Information provided:
--------------------------------------------------
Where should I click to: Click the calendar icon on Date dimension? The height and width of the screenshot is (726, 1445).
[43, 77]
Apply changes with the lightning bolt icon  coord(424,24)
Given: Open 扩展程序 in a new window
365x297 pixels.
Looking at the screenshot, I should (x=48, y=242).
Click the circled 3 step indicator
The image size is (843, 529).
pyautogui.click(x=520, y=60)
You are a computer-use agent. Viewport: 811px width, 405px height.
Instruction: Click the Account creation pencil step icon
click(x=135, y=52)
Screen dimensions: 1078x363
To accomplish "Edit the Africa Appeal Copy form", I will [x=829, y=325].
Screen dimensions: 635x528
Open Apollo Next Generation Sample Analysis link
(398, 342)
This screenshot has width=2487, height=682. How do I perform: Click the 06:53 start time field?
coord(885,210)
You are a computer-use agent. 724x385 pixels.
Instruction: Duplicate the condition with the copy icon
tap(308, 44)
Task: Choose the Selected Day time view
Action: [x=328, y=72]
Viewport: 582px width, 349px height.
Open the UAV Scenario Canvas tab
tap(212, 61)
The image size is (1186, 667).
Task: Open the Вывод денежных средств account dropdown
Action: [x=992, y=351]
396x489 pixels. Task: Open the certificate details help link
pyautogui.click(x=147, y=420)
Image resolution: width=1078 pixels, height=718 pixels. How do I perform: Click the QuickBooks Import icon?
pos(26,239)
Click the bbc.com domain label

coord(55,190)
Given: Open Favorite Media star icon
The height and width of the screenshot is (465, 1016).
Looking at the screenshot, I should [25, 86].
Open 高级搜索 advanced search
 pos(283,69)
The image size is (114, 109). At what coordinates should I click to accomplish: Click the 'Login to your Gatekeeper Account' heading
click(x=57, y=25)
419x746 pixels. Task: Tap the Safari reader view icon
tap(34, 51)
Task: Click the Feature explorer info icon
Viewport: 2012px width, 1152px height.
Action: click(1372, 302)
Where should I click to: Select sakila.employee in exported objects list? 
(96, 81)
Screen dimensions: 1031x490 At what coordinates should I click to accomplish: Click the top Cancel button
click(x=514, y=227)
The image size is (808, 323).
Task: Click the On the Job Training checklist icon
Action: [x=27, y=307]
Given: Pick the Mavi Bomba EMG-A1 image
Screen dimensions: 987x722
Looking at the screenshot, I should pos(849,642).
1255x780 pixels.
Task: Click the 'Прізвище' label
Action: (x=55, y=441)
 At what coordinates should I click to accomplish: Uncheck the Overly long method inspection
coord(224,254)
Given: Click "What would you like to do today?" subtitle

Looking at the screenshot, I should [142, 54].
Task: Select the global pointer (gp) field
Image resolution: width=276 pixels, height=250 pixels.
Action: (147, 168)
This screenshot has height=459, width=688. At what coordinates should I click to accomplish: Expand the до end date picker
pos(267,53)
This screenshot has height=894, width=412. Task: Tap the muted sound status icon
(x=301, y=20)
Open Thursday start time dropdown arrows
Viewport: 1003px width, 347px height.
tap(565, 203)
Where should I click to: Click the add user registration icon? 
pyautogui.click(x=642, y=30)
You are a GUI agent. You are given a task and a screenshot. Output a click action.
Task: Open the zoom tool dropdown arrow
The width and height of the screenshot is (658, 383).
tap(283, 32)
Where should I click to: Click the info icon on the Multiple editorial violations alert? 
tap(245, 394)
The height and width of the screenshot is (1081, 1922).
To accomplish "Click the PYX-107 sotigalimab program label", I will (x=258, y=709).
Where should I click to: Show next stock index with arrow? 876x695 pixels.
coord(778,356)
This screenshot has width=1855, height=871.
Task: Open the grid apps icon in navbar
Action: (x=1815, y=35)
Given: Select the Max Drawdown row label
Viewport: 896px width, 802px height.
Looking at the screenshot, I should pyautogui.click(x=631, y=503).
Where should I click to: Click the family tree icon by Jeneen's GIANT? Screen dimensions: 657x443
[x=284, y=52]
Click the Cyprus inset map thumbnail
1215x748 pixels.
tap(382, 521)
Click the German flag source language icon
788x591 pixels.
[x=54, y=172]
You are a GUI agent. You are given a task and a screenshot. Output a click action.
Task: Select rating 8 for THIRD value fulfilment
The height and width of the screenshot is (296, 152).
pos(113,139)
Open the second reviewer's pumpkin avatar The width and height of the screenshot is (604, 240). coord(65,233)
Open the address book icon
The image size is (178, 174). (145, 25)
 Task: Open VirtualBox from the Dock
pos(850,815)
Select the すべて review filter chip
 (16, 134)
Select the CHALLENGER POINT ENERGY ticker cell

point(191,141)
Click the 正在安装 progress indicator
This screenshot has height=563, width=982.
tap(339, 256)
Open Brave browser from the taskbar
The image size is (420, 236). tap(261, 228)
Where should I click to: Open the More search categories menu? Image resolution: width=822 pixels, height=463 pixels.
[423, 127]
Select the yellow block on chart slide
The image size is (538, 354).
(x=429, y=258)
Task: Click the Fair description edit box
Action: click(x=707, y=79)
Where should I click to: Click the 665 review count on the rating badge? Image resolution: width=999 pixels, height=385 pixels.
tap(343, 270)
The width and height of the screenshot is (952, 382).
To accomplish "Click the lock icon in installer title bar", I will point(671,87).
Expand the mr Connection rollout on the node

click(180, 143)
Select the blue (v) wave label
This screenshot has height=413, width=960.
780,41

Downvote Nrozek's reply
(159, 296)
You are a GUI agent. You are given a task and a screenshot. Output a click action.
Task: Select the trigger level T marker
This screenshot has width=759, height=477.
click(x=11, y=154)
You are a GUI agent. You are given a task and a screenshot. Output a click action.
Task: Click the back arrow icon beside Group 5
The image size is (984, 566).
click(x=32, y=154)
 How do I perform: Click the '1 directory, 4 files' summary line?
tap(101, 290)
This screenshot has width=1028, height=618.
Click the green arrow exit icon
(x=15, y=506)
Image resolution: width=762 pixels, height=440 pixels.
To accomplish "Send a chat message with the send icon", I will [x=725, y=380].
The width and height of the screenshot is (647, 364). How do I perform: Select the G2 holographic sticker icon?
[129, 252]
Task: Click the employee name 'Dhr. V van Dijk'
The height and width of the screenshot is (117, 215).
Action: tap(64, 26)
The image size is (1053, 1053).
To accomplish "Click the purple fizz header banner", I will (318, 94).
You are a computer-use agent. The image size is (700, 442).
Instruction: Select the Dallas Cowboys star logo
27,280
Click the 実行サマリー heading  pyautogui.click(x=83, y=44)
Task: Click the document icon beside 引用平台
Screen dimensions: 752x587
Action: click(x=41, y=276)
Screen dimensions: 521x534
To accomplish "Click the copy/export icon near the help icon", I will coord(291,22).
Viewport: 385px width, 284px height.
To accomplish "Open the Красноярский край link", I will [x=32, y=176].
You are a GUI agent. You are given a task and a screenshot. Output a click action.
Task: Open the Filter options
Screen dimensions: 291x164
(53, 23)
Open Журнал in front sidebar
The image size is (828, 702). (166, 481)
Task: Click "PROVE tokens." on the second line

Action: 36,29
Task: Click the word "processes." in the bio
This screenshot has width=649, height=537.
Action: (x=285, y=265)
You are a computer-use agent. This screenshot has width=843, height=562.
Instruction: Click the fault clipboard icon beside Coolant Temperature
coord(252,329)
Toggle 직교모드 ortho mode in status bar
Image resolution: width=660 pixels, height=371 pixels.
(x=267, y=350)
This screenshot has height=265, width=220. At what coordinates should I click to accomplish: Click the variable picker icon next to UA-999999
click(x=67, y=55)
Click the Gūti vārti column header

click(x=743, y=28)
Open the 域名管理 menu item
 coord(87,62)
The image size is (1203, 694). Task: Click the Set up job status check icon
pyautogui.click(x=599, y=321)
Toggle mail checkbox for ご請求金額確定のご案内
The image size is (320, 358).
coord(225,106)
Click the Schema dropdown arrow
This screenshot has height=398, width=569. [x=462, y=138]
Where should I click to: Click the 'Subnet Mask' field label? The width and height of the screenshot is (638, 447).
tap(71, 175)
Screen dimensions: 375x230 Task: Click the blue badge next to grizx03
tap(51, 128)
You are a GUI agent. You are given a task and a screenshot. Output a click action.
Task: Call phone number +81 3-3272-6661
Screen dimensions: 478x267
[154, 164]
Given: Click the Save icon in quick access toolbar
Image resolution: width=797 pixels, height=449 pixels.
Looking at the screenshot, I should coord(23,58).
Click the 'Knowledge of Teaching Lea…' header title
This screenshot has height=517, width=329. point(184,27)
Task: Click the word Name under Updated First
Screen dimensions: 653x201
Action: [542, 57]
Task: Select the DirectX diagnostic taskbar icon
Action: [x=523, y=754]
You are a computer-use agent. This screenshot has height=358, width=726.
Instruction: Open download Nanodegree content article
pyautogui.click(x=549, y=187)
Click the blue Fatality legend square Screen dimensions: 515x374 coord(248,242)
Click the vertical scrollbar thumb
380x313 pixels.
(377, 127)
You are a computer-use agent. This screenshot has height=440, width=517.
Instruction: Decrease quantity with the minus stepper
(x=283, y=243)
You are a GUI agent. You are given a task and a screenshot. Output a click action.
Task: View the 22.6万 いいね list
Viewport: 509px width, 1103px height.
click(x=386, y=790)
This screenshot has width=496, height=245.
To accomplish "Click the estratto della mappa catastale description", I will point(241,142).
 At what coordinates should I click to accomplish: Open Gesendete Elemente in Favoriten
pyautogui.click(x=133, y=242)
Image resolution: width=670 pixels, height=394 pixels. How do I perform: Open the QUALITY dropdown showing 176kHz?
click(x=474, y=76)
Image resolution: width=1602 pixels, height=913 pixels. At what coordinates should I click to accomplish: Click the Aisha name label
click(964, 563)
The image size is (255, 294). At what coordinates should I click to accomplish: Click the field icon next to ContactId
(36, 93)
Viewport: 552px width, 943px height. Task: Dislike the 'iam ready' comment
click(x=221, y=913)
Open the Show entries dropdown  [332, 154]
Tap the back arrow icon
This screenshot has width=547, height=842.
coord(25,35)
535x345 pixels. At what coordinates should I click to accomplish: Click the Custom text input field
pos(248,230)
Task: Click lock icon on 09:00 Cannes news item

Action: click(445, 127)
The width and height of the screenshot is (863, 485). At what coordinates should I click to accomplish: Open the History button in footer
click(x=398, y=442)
--------------------------------------------------
Aim of the exercise: What you return must be the lines above that run from the line with "The height and width of the screenshot is (1081, 1922)." to the line with "Given: Select the Max Drawdown row label", inclusive, each copied exactly.

Result of the exercise:
The height and width of the screenshot is (1081, 1922).
To accomplish "Click the PYX-107 sotigalimab program label", I will (x=258, y=709).
Where should I click to: Show next stock index with arrow? 876x695 pixels.
coord(778,356)
This screenshot has width=1855, height=871.
Task: Open the grid apps icon in navbar
Action: (x=1815, y=35)
Given: Select the Max Drawdown row label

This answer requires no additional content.